—¿Recibes algo? —pregunté a Sangre.
—Un poco. No mucho. Estoy leyendo a un tipo. El edificio arde bien.
—¿Podrás saber cuándo se van?
—Puede. Si se van.
Me puse cómodo. Quilla June temblaba por todo lo que había pasado.
—Tómatelo con calma —le dije—. Por la mañana, el edificio se habrá derrumbado y buscaran entre los escombros y encontrarán un montón de carne chamuscada y puede que no busquen demasiado el cuerpo de una chica. Y todo se resolverá… si no nos asfixiamos aquí dentro.
Sonrió un poco e intentó parecer valiente. Estaba bien aquella muchacha. Cerró los ojos y se tumbó en la colchoneta e intentó dormir. Yo estaba molido. Cerré los ojos también.
—¿Puedes arreglártelas? —pregunté a Sangre.
—Supongo. Mejor duerme.
Asentí, me eché a un lado y cerré los ojos. Me quedé dormido inmediatamente.
Cuando desperté me encontré a la chica, a aquella Quilla June, acurrucada bajo mi sobaco, abrazada a mi cintura, dormida como un tronco. Apenas podía respirar. Aquello era como un horno. Demonios, era un horno. Extendí una mano y la pared de la caldera estaba tan caliente que no podía tocarla. Sangre estaba arriba, en la colchoneta con nosotros. Aquella colchoneta había sido lo único que había impedido que nos asáramos. Estaba dormido, la cabeza enterrada entre las zarpas. Ella estaba dormida, desnuda aún. Puse una mano sobre uno de sus pechos. Estaba caliente. Se movió y se apretó aún más contra mí. Me empalmé.
Conseguí quitarme los pantalones y ponerme encima de ella. Despertó en seguida en cuanto sintió que le separaba las piernas, pero ya era demasiado tarde.
—No… para… qué haces… no, no…
Pero estaba medio dormida y débil y, de todos modos, no creo que en realidad quisiese impedírmelo.
Lloró cuando la rompí, por supuesto, pero después todo fue perfectamente. La colchoneta se llenó de sangre. Y Sangre siguió durmiendo como si nada. Desde luego, era distinto… Normalmente, cuando conseguía que Sangre rastreara algo para mí, tenía que agarrarlo y pincharlo y largarme rápido antes de que ocurriera algo malo. Pero ella venía, se levantaba de la colchoneta y me abrazaba tan fuerte que creía que me rompería las costillas, y luego se dejó caer lenta, lenta, lenta. Y tenía los ojos cerrados y parecía relajada. Y feliz. Sé notaba.
Lo hicimos muchas veces, y al cabo de un rato fue ya idea suya, pero no me negué. Y luego nos echamos uno junto al otro y hablamos.
Me preguntó cómo era lo mío con Sangre, y le dije que los perros guerrilleros se habían hecho telépatas y que habían perdido la capacidad para cazar comida para ellos mismos (de modo que tenían que hacerlo por ellos los
solos
y los bandidos) y que los perros como Sangre eran buenos para encontrar chicas para
solos
como yo. No dijo nada a esto. Le pregunté cómo era en las antípodas.

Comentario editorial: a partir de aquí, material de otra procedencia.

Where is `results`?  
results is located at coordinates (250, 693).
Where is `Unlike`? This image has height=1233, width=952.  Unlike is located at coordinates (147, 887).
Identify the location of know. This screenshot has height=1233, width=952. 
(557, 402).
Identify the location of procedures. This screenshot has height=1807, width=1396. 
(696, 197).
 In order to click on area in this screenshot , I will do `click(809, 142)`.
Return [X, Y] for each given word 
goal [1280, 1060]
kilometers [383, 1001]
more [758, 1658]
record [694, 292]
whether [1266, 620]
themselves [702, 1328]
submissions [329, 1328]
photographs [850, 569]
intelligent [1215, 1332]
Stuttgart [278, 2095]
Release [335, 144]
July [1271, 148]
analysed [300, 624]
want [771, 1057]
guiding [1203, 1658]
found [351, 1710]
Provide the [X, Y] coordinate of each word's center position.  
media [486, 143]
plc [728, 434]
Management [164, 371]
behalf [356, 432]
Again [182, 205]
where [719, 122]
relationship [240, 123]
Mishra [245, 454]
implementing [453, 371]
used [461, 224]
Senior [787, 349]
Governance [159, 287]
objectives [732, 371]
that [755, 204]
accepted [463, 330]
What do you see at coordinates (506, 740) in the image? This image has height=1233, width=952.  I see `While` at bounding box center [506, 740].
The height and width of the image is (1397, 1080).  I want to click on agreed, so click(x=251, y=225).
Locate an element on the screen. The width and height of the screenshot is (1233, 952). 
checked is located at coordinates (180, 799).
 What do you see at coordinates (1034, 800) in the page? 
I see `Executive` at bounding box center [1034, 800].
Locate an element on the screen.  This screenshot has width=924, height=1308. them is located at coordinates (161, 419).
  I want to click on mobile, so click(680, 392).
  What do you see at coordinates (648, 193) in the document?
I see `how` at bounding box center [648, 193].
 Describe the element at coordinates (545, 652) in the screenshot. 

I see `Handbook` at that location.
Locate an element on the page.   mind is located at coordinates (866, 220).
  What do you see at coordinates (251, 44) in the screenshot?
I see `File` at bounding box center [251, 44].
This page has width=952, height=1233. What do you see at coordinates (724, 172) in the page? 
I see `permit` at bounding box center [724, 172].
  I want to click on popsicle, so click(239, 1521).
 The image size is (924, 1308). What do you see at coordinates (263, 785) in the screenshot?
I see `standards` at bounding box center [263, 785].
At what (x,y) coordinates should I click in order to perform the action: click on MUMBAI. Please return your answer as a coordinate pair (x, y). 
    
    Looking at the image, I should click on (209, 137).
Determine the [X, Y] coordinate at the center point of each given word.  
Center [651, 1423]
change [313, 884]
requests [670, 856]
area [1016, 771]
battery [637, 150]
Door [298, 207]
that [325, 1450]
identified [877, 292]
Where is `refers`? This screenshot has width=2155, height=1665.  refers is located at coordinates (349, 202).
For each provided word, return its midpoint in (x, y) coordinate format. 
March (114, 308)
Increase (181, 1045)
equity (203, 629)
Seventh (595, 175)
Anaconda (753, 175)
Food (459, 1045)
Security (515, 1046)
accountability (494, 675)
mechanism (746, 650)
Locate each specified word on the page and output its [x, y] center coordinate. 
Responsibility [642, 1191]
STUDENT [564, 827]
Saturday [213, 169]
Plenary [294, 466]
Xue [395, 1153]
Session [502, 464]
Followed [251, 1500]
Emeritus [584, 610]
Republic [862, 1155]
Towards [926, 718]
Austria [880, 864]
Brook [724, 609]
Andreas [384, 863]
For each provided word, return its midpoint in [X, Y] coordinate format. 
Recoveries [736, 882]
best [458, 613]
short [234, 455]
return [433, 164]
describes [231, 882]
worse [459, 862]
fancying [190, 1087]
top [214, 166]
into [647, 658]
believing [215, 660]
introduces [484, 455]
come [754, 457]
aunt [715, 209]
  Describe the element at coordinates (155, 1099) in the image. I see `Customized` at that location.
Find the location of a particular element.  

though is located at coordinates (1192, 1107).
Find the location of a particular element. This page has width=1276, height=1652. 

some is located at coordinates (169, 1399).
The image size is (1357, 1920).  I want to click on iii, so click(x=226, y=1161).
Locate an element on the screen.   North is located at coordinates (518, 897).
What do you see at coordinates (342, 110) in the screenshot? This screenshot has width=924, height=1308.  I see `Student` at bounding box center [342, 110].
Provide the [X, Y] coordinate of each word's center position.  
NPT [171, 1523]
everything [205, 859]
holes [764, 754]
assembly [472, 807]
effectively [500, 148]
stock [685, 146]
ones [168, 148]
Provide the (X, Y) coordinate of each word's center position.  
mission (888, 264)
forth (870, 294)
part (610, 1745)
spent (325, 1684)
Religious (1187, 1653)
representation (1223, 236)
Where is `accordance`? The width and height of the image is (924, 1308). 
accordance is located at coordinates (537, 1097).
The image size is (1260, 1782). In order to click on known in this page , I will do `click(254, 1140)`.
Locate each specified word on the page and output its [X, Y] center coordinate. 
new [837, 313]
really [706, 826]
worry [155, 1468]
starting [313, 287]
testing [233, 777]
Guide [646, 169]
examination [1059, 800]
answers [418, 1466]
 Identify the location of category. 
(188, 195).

—Magnífico. Pero siempre muy tranquilo. Todo el mundo es muy educado con todo el mundo. En fin, como un pueblo pequeño.
—¿En cuál vivías tú?
—En Topeka. Está muy cerca de aquí.
—Sí, lo sé. El tubo de descenso está sólo a unos ochocientos metros de aquí. Estuve allí una vez echando un vistazo.
—¿Nunca has estado abajo?
—No. Y tampoco tengo ganas.
—¿Por qué? Es muy bonito. Te gustaría.
—Mierda me gustaría.
—Eres muy grosero.
—Soy muy grosero.
—No siempre.
Aquello me ponía furioso.
—Escucha, imbécil, ¿qué cono te pasa? Te agarré y te arrastré por ahí. Te violé media docena de veces. Qué tengo de bueno yo, ¿eh? Qué demonios te pasa, es que no tienes vista suficiente para saber cuando alguien…
Ella me sonreía.
—No me importó. Me gustó hacerlo. ¿Quieres que lo hagamos otra vez? Yo estaba realmente sorprendido. Me aparté de ella.
—¿Pero qué demonios te pasa? ¿No sabes que a una chica como tú, los
solos
pueden maltratarla realmente? ¿No sabes que a las chicas de las antípodas sus padres les advierten «no subas, si no te agarrarán esos sucios y peludos
solos
»? ¿Es que no lo sabes?
Ella me puso una mano en la pierna y empezó a deslizaría hacia arriba. Las yemas de los dedos rozaron mi muslo. Me empalmé otra vez.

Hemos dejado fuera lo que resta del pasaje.